Life for one victim after Bernie Madoff's $64 billion Ponzi scheme

By Spear's

Bernard Madoff will spend the rest of his days behind bars ?but how are the victims faring? Alex Matchett hears from one about a life ended and a family torn apart

If you were trying to create a fraud that would involve the maximum amount of legal and financial com- plexity, this is the one you would come up with,’ says Diana B Henriques, author of The Wizard of Lies: Bernie Madoff and the Death of Trust. ‘There’s just no simple answer to any question, down to who is a victim?’

If this complexity is true in a legal sense, in an emotional sense victims certainly know who they are. Willard Foxton is a victim representing a generation of sons and daughters whose parents lost everything. In 2009 his father, former soldier William Foxton OBE, took his life after realising he had lost his life savings to Madoff.

Foxton, a TV producer and former journalist, wrote at the time that he wanted to throw his father’s medals in Madoff ‘s face.

In a London cafe he recounts the ‘raw emotional moment’ that made him write that: ‘It’s a row of medals like that wide, you know? It is gallantry medal after gallantry medal after gallantry medal — all the world’s worst places: Afghanistan, Iraq, Northern Ireland, the Falklands, Oman. It was real, when I said that I really wanted Bernie Madoff to really feel what he’d done to my family and really know about the man he’d stolen from.’

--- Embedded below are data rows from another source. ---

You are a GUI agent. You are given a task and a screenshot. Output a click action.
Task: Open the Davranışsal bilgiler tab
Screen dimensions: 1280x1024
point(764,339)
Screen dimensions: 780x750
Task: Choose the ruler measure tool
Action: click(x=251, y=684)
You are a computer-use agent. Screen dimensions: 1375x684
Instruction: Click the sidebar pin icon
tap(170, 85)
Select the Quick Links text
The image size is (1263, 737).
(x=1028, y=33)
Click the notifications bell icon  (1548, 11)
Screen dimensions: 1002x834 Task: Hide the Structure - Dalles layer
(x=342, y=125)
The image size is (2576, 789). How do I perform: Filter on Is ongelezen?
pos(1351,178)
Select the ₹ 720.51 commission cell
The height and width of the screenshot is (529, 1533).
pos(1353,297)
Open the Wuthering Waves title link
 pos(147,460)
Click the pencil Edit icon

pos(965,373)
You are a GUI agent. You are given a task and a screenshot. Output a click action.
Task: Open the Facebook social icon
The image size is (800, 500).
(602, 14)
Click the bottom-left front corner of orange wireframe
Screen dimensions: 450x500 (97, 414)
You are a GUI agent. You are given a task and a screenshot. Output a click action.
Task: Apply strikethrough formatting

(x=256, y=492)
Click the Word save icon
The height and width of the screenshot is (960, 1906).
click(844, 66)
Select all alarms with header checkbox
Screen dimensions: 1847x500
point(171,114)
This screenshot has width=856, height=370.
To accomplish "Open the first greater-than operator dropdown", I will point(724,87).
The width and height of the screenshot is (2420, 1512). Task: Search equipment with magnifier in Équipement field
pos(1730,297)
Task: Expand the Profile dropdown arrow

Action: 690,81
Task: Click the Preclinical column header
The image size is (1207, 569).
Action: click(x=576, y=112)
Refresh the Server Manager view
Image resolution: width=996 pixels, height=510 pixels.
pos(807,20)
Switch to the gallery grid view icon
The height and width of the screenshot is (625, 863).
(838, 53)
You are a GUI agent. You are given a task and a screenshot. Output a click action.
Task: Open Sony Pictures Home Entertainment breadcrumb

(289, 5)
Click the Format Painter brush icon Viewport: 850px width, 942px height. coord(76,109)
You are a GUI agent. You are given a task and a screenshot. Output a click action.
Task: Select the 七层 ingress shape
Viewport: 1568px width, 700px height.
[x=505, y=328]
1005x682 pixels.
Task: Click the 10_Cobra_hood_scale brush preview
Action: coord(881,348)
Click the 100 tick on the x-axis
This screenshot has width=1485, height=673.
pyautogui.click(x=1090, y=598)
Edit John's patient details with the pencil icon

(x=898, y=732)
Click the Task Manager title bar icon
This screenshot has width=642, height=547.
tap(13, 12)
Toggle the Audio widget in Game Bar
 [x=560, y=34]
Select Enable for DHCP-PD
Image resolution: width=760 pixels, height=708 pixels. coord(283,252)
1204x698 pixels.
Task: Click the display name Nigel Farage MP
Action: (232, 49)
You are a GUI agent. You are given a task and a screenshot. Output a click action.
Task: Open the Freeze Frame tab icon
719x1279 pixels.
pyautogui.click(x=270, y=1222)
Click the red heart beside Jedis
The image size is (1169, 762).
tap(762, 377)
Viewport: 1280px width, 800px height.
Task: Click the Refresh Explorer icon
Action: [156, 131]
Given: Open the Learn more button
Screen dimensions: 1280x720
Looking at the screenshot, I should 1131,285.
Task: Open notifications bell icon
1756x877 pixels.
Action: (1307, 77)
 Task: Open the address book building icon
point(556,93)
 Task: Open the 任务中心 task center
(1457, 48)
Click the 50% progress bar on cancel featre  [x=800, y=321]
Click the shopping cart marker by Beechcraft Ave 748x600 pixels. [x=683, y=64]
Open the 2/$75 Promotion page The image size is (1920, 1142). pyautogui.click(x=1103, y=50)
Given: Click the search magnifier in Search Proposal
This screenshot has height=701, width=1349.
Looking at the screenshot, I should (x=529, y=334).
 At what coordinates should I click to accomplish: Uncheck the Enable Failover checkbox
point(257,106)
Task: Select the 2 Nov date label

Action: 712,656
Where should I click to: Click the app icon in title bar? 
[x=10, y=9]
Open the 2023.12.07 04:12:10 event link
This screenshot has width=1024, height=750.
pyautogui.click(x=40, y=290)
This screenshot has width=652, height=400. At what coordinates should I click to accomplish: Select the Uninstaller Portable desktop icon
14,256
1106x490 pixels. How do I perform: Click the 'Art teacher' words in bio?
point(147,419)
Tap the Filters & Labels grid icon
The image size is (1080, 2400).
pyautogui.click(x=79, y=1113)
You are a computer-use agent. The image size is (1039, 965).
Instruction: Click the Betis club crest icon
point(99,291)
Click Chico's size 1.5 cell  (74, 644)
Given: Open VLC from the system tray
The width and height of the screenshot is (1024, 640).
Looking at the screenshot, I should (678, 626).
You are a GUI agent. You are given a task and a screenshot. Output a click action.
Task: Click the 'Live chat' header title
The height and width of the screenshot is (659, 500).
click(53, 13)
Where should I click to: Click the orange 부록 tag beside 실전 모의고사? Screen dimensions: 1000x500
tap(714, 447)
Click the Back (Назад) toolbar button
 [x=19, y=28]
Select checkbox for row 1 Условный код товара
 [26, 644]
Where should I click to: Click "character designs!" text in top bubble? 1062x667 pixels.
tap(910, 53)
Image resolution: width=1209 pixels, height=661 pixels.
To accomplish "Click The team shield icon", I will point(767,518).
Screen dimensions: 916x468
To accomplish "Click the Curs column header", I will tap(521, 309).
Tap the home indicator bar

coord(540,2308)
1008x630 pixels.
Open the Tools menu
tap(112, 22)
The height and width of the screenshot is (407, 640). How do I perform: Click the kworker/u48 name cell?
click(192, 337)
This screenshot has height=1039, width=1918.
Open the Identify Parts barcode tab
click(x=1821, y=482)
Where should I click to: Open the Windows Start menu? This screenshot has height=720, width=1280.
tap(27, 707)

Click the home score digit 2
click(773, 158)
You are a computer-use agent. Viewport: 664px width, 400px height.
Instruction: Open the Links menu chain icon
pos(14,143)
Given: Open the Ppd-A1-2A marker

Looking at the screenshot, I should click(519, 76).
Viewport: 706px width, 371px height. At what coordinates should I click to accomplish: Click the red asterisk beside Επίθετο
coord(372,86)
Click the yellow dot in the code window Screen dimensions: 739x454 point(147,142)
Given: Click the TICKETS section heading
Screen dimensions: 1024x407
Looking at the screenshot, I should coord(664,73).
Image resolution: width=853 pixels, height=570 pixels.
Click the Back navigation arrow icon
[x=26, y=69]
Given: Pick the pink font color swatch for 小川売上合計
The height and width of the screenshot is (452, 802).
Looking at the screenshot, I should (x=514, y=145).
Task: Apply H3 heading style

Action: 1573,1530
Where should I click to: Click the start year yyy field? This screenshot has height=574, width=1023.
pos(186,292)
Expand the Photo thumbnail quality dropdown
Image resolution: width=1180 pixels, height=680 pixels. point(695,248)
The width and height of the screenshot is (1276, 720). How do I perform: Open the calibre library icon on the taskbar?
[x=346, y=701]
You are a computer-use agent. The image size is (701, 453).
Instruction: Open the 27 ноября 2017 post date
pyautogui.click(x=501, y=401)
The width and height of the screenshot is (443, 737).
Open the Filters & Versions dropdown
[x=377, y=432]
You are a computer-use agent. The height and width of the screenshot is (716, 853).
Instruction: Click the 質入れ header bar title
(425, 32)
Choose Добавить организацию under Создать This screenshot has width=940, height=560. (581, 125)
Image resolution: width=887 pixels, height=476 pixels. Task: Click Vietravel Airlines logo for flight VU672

This story echoes those of other victims. Henriques recounts the incidents she uncovered in writing her book (which is soon to be a film starring Robert De Niro): ‘There were suicides, there were fatally broken hearts. I heard stories of adult children whose parents were in their eighties or nineties, who thought they had adequately prepared for all eventualities, finding themselves caught in this nightmare and just turning their face to the wall and giving up on life.’

There are stories of desperate resilience too.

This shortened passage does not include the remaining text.